世界同時株安でついに1万7000円割れ!

日経平均株価にまつわるちょっと知的なトリビアを

2007.03.15 THU

07年年始から順調に上がっていた日経平均株価が先週早々、1万7000円を割り込んだ。「日本経済の株価がこんなに急に下がるなんて…」という感想が頭をよぎるかもしれないけれど、実はこれ、あまり正しい表現ではない。

その理由は、この“日経”の2文字が「日本経済」の略ではなく、「日本経済新聞社」を指しているから。日経平均株価とは、東京証券取引所1部に上場している全1757銘柄(3月7日現在)から、日本経済新聞社が任意に選出した225銘柄の株価の平均値のことなのだ。決して全銘柄の平均ではなく、あくまで一部銘柄の平均値なのである(※実際は単なる平均ではなく、複雑な計算式で算出されている)。
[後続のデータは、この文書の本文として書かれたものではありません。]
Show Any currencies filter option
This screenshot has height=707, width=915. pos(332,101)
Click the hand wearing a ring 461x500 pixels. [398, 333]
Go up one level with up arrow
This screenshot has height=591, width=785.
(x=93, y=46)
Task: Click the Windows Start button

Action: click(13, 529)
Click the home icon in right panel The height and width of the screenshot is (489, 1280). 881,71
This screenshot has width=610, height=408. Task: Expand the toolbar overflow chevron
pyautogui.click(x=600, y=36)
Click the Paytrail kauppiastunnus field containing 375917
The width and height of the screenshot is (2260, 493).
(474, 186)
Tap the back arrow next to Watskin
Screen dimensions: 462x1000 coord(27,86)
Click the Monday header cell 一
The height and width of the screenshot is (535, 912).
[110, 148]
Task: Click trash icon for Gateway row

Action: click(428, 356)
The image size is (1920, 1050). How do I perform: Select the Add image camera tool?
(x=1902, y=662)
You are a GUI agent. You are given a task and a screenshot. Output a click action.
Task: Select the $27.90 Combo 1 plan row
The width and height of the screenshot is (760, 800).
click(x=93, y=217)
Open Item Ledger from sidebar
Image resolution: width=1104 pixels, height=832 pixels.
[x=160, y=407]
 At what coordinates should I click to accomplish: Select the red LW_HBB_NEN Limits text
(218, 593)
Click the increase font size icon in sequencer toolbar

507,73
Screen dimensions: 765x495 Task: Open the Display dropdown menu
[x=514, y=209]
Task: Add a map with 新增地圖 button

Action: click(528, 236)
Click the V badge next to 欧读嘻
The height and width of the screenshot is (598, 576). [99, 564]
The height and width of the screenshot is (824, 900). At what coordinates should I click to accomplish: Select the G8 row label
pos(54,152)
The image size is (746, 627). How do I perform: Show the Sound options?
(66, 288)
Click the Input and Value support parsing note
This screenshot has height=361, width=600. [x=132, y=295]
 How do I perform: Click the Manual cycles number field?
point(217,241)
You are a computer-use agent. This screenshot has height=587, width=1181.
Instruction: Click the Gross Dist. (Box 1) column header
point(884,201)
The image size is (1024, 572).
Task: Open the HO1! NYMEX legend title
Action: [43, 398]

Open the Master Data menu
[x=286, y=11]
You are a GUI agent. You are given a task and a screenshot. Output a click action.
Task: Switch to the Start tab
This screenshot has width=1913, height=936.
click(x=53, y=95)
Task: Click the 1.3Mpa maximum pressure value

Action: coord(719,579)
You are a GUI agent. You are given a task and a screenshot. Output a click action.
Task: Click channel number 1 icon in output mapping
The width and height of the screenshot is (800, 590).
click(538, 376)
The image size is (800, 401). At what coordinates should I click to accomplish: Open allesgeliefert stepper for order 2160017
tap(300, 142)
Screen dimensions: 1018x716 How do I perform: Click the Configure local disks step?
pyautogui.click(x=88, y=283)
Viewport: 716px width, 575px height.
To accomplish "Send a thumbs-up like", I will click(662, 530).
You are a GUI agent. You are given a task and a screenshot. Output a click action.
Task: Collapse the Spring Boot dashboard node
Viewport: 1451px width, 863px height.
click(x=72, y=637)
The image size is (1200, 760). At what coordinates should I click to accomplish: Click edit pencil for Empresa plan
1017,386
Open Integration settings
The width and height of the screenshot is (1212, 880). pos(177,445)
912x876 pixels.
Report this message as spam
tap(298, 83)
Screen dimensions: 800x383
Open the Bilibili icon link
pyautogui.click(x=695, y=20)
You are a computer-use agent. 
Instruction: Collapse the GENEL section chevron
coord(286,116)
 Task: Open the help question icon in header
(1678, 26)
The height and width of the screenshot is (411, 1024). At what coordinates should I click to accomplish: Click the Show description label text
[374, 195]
ということは極端な話、この225銘柄のどれか1つを外国人投資家がすごい勢いで買ったり売ったりすると日経平均株価は大きく変化するし、逆にこれ以外の株価がいくら動いてもぜんぜん影響がない。つまり、日経平均株価だけでは日本市場全体の実態はつかみづらいという側面もあるのだ。

ちなみに、この225銘柄は年に数回程度、入れ替えられている。上場廃止になったカネボウが除外された一方、ヤフーやファーストリテイリング(ユニクロ)など、比較的歴史の浅い新しい企業が追加されたことも。

普段何気なく見聞きしていた「日経平均株価」。そのトリビアを知るだけで、日本経済の動きや仕組みが見えてくるかも!?